Tuesday, June 03, 2008

理智躲到檯底

Rational thought thrown out the window. A high school girl says they should save pandas instead of humans. CNN guy calls the Chinese thugs. Sharon Stone says the earthquake is karma. Not only have these people been condemned on the internet, silly internet folk have asked that these people be killed or hanged or whatnot.

You see this dumbshit happen all the time on the net. People hide behind their computers and do some extreme name-calling. It transfers into reality as well, like when Fenqing threw feces and paint on the house of a Chinese Duke University girl who pushed for peace talks with Tibet. In a country with little freedom of speech, this kind of behavior is not surprising. However, seeing it happen in Hong Kong really disappoints me.
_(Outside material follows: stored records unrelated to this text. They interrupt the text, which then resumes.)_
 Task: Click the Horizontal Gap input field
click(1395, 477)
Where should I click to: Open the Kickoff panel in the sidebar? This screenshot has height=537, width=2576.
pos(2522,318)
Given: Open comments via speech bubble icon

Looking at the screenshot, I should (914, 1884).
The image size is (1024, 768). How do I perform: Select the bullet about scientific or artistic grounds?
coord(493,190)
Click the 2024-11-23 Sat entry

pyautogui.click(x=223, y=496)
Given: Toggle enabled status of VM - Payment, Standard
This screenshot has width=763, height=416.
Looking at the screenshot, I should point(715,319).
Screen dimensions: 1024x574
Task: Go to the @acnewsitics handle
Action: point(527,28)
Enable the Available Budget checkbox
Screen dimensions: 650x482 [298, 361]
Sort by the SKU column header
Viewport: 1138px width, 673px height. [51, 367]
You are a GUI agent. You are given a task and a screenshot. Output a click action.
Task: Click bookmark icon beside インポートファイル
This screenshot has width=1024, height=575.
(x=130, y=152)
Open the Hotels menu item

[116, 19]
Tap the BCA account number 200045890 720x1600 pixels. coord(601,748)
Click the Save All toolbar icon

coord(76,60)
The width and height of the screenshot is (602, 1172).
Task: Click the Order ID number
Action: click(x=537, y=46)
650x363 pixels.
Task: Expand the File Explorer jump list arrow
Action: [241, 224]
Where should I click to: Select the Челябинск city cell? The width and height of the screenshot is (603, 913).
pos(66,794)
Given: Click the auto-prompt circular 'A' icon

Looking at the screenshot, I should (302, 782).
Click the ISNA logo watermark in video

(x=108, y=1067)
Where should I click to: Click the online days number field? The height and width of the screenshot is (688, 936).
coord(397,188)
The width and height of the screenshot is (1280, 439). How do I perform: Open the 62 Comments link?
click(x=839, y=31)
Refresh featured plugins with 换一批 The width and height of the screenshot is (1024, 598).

Everyday, the local Hong Kong tabloids have an article interviewing pop stars about Sharon Stone. Every response is how her speech is unforgivable, blah blah blah. When did Sharon Stone's opinion suddenly start carrying weight?! Even if it did, what's the big deal? It is her opinion, and she certainly doesn't deserve to "die", or be "chopped into a million pieces", etc.

CNN host Jack Cafferty implied that Chinese people were "goons and thugs", which caused a typhoon sized stir. Again, I don't see what the big deal is. The author of the piece above said an American journalist she talked to chuckled that The Situation Room show is a "news show" and not a "news report", in response to Cafferty's comments. Goons and thugs was Cafferty's opinion. It doesn't actually mean that everyone in America (or CNN even) thinks that all Chinese are goons and thugs. It is Cafferty's right to have that opinion. Hong Kong people should be smart enough to know how important freedom of speech is, since we currently enjoy this right and hopefully will enjoy it for ever and ever. It's this peer-pressurish, pseudo-patriotic bullshit that's destroying the few things that make us more desirable than the Mainland.

The poor high school girl who thought pandas should be saved over humans may hold a different opinion, but it is her opinion to hold. Instead, she was not only condemned by her peers, her school actually punished her for speaking her mind. I just cannot believe people in Hong Kong have fallen to this level of ignorance. Students should be rewarded for speaking out, whether or not you agree with them. What the school should have done, was ask her to explain to her peers why she thought the pandas were worth saving over the humans. An easy answer would be that pandas are facing extinction, and humans are not. What part of that argument doesn't make sense?

1 comment:

Josekin said...

You are either with us or against us. Thanks, Bushie!